Oleh: I Gede Sugata Yadnya Manuaba
Abstrak:
Manusia dianugerahi kapasitas spiritual dan intelektual untuk menciptakan lingkungan yang suci ataupun tercemar. Ruang kehidupan yang harmonis dapat terwujud melalui cinta kasih, kepedulian, dan kerja sama. Namun, ruang tersebut juga dapat tercemar oleh konflik, iri hati, ketakutan, dan hasrat kekuasaan. Artikel ini mengulas ajaran Veda yang menjelaskan bahwa pikiran adalah sumber utama dari kemurnian maupun kekotoran jiwa. Melalui pendekatan filosofis dan spiritual Sanatana Dharma, kita diajak untuk merenungkan dan mengendalikan pikiran demi menciptakan tempat tinggal yang suci dan damai.
---
Pendahuluan:
Kemanusiaan memiliki kemampuan luar biasa untuk menciptakan dunia di mana cinta kasih, tolong-menolong, dan keselarasan bisa tumbuh subur. Sebaliknya, manusia pun dapat membentuk dunia yang dipenuhi perselisihan dan penderitaan, ketika pikiran tidak dikendalikan. Dalam filsafat Hindu, terutama melalui ajaran Upanishad dan Bhagavad Gita, ditegaskan bahwa manah (pikiran) adalah faktor kunci yang menentukan arah kehidupan—menuju pencerahan atau kehancuran.
---
Kutipan Sloka:
सर्वं मनः कृतं लोके, मन एव सुखदुःखयोः।
सदैव शुद्धं वा पापं, मन एव हि कारणम्॥
Transliterasi:
Sarvaṁ manaḥ kṛtaṁ loke, mana eva sukha-duḥkhayoḥ.

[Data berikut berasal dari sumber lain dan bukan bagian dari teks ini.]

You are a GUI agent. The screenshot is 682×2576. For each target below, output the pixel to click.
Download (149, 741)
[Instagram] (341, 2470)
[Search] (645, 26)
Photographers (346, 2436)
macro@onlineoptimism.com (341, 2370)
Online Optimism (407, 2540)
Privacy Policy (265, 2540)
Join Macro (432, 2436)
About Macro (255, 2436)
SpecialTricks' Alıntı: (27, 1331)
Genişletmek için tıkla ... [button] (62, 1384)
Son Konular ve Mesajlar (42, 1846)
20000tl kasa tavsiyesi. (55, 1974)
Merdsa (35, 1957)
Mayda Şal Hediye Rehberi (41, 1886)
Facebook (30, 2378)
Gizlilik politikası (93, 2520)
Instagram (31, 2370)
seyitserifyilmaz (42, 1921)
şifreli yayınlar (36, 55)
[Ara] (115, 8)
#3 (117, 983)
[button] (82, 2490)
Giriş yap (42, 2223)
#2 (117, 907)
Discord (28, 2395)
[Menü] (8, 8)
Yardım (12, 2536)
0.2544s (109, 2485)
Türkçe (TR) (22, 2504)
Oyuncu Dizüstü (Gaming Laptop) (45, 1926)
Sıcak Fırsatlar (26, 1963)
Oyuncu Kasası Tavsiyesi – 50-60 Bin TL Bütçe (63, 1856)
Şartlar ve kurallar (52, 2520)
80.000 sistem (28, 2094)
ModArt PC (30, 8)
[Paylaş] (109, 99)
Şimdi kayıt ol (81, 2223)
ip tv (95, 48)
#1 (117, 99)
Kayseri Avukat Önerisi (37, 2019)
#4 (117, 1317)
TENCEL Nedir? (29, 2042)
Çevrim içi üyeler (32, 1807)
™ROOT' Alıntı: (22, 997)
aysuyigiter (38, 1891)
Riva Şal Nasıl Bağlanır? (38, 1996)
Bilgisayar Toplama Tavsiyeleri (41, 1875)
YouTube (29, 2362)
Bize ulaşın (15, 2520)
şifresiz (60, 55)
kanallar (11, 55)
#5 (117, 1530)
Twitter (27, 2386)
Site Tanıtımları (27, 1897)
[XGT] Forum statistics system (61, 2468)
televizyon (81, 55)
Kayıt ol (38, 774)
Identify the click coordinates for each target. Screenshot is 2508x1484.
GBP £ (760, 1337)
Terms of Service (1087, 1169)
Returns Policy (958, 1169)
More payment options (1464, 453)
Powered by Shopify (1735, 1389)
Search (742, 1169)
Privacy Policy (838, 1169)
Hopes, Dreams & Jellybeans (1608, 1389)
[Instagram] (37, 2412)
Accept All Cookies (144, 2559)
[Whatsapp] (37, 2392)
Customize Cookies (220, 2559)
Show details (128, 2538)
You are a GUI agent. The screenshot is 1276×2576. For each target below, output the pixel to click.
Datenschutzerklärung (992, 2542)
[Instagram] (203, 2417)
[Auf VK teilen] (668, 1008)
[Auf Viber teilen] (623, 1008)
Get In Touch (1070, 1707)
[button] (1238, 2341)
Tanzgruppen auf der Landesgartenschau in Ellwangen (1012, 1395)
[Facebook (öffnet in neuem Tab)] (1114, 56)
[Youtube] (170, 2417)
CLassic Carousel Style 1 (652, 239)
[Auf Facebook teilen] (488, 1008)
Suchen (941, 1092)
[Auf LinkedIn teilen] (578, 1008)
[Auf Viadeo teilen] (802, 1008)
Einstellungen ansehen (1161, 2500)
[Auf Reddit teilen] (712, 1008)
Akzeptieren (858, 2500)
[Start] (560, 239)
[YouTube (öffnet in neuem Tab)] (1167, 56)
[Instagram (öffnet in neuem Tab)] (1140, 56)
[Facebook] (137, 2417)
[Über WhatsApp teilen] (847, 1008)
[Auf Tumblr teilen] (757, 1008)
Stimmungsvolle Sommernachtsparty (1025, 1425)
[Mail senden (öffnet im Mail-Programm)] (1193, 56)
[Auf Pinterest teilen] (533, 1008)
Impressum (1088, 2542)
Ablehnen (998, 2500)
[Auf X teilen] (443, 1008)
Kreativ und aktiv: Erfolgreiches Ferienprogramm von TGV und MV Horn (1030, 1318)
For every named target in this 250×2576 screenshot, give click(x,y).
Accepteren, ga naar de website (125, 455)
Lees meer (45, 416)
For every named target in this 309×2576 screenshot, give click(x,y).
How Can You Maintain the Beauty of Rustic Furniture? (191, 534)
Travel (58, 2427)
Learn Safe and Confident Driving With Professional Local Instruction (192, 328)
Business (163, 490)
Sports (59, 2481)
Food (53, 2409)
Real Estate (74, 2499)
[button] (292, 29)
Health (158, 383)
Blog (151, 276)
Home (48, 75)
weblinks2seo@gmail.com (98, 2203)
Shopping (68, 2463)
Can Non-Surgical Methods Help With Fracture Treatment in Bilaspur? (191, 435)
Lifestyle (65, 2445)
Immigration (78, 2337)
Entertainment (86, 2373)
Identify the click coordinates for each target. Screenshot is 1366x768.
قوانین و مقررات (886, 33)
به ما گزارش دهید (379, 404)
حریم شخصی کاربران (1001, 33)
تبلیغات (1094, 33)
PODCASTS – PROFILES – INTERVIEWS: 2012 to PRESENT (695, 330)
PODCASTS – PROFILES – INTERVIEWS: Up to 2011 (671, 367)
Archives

Sadaiva śuddhaṁ vā pāpaṁ, mana eva hi kāraṇam.
Makna:
Segala sesuatu di dunia ini berasal dari pikiran; pikiranlah yang menyebabkan kebahagiaan dan penderitaan.
Kesucian maupun keburukan, keduanya bersumber dari pikiran; pikiran adalah penyebab utamanya.
---
Pembahasan:
Sloka di atas menggarisbawahi peran sentral pikiran dalam menciptakan realitas, baik secara individu maupun kolektif. Ketika pikiran diarahkan kepada cinta kasih, welas asih, dan pengendalian diri, maka terciptalah lingkungan yang suci dan damai. Sebaliknya, ketika pikiran dikotori oleh keserakahan, ketakutan, dan kemarahan, muncullah lingkungan yang penuh konflik dan kehancuran.
Dalam konteks ini, kita sebagai individu memiliki tanggung jawab moral dan spiritual untuk menjaga kebersihan pikiran. Pikiran yang bersih menciptakan keluarga yang harmonis, masyarakat yang damai, dan dunia yang penuh harapan. Sedangkan pikiran yang tercemar menghasilkan perselisihan, kecemburuan, dan kerusakan sosial.
---
Kesimpulan:
Kita memang memiliki kapasitas untuk membangun tempat yang suci—sebuah ruang di mana kasih sayang, perhatian, dan gotong royong menjadi fondasi utama. Namun, kapasitas itu juga bisa digunakan untuk menciptakan tempat yang tercemari oleh ego, kekuasaan, dan ketamakan. Dalam ajaran Sanatana Dharma, pikiran menjadi poros penentu arah perjalanan jiwa. Oleh karena itu, pengendalian pikiran melalui meditasi, introspeksi, dan pengabdian menjadi kunci utama untuk menciptakan dunia yang lebih suci dan damai.